Santori Rachele, Menafra Vito, Sgreccia Alessandro, Colangelo Luciano, Cipriani Cristiana, Occhiuto Marco, Desideri Giovambattista, Ettorre Evaristo, Minisola Salvatore, Pepe Jessica
Department of clinical, internal, anesthesiology and cardiovascular sciences, "Sapienza" University of Rome, Rome, Italy.
Endocrine. 2025 May 9. doi: 10.1007/s12020-025-04235-6.
Postsurgical hypoparathyroidism is associated with an increased cardiovascular risk, however an increased arrhythmic risk in this population is controversial.
Twenty-two postmenopausal women with postsurgical hypoparathyroidism and 22 healthy postmenopausal women of the same age were enrolled. Each subject underwent blood tests, standard 12-lead ECG, 24-hour Holter ECG and echocardiographic measurements. The exclusion criteria were: previous cardiovascular disease, arrhythmias, diabetes mellitus, kidney failure, use of drugs that may interfere with cardiac conduction.
Time since diagnosis of postsurgical hypoparathyroidism was 19.33 ± 8.82 years. As expected, serum calcium and PTH levels were significantly lower in hypoparathyroid patients compared to controls, while phosphorus was higher (all p < 0.05). ECG parameters were within normal values in both groups. A higher number of hypoparathyroid patients had significantly more supraventricular and ventricular premature beats compared to controls (p < 0.05). An index of heart variability, predominantly of parasympathetic activity, such as the root mean square of the difference between successive RR intervals was significantly lower in hypoparathyroid patients compared to controls (21.09 ± 9.84 vs 33.0 ± 17.89 msec, p = 0.009). All the echocardiographic parameters were within the normal limits. The only statistically significant difference between groups was a lower ejection fraction (EF) in the hypoparathyroid group compared to controls (57.5% ± 2.98 vs 64.85% ± 6.09, p < 0.0001). A longer time since diagnosis of hypoparathyroidism was only positively associated with heart rate: B = 0.45, QRS: B = 0.66 and negatively with EF:B = -0.64 (all p < 0.05).

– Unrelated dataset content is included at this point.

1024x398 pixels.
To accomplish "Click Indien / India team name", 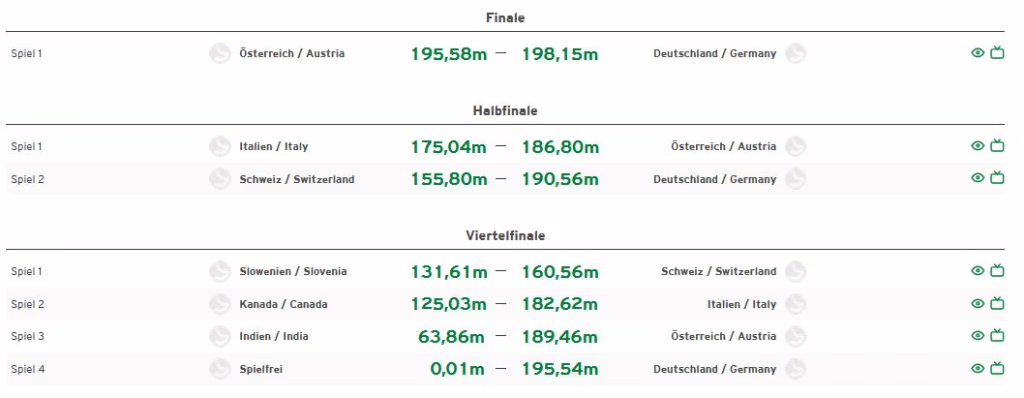I will click(274, 337).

24-hour ECG Holter demonstrated an increase in arrhythmia in postmenopausal women with long-term postsurgical hypoparathyroidism in the absence of long QT or cardiac structural abnormalities.

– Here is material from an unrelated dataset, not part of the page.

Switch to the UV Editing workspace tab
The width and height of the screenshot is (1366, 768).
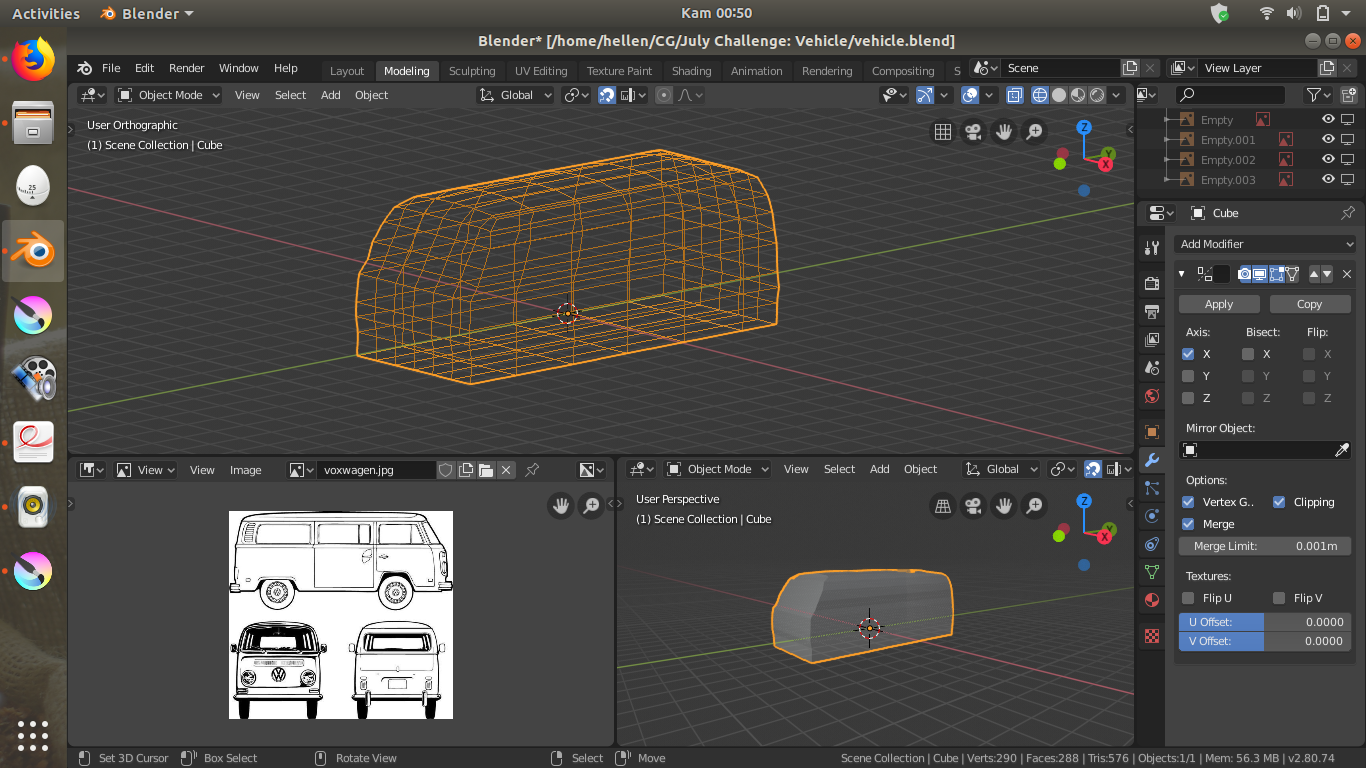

术后甲状旁腺功能减退与心血管风险增加相关,然而该人群心律失常风险增加存在争议。
纳入22名绝经后术后甲状旁腺功能减退女性和22名年龄相同的健康绝经后女性。每位受试者均接受血液检查、标准12导联心电图、24小时动态心电图及超声心动图测量。排除标准为:既往有心血管疾病、心律失常、糖尿病、肾衰竭、使用可能干扰心脏传导的药物。

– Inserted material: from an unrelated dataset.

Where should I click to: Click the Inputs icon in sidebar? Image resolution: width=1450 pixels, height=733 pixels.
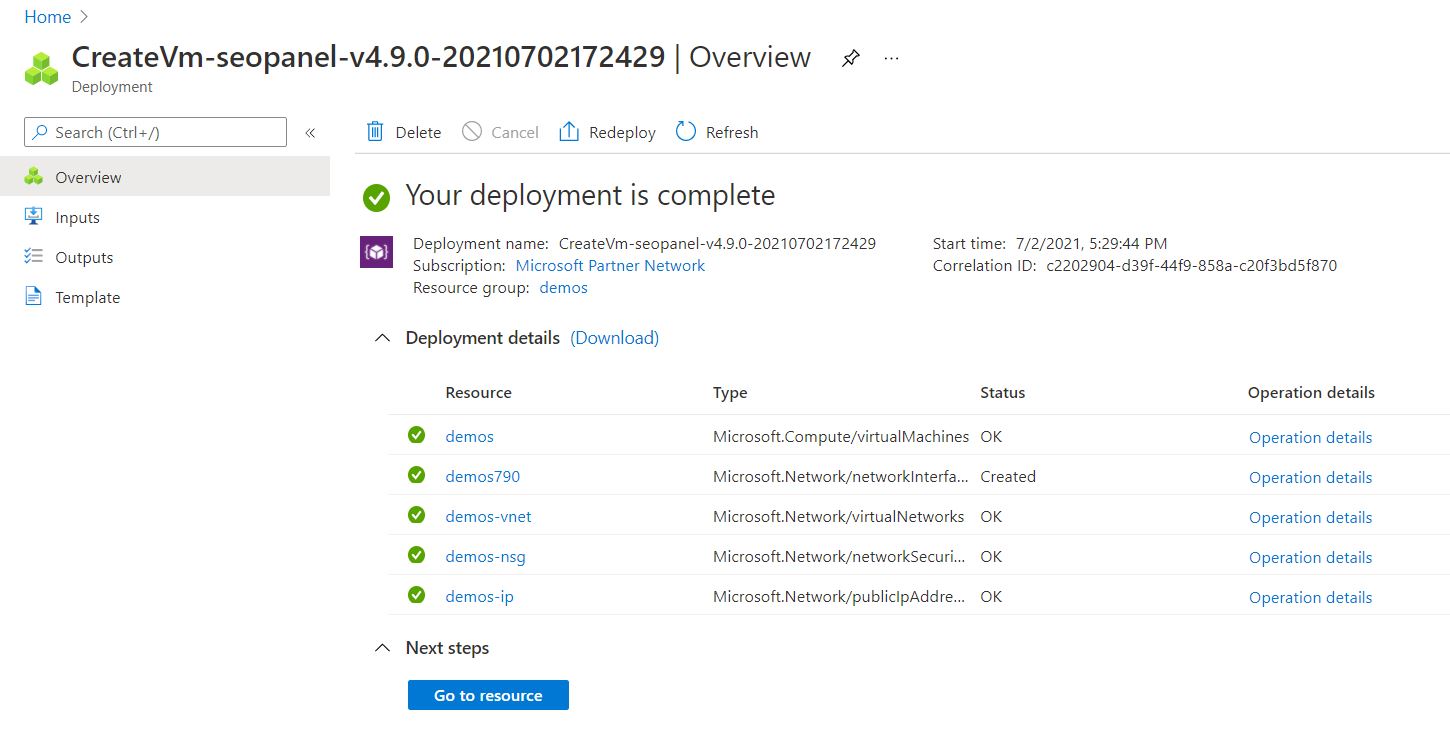34,217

术后甲状旁腺功能减退确诊时间为19.33±8.82年。正如预期,甲状旁腺功能减退患者的血清钙和甲状旁腺激素水平显著低于对照组,而磷水平更高(均p<0.05)。两组的心电图参数均在正常范围内。与对照组相比,甲状旁腺功能减退患者出现更多的室上性和室性早搏(p<0.05)。甲状旁腺功能减退患者的心率变异性指数(主要反映副交感神经活动),如连续RR间期差值的均方根,显著低于对照组(21.09±9.84对33.0±17.89毫秒,p=0.009)。所有超声心动图参数均在正常范围内。两组之间唯一具有统计学意义的差异是甲状旁腺功能减退组的射血分数(EF)低于对照组(57.5%±2.98对64.85%±6.09,p<0.0001)。甲状旁腺功能减退确诊时间较长仅与心率呈正相关:B=0.45,QRS:B=0.66,与EF呈负相关:B=-0.64(均p<0.05)。
24小时动态心电图显示,长期术后甲状旁腺功能减退的绝经后女性在无长QT或心脏结构异常的情况下心律失常增加。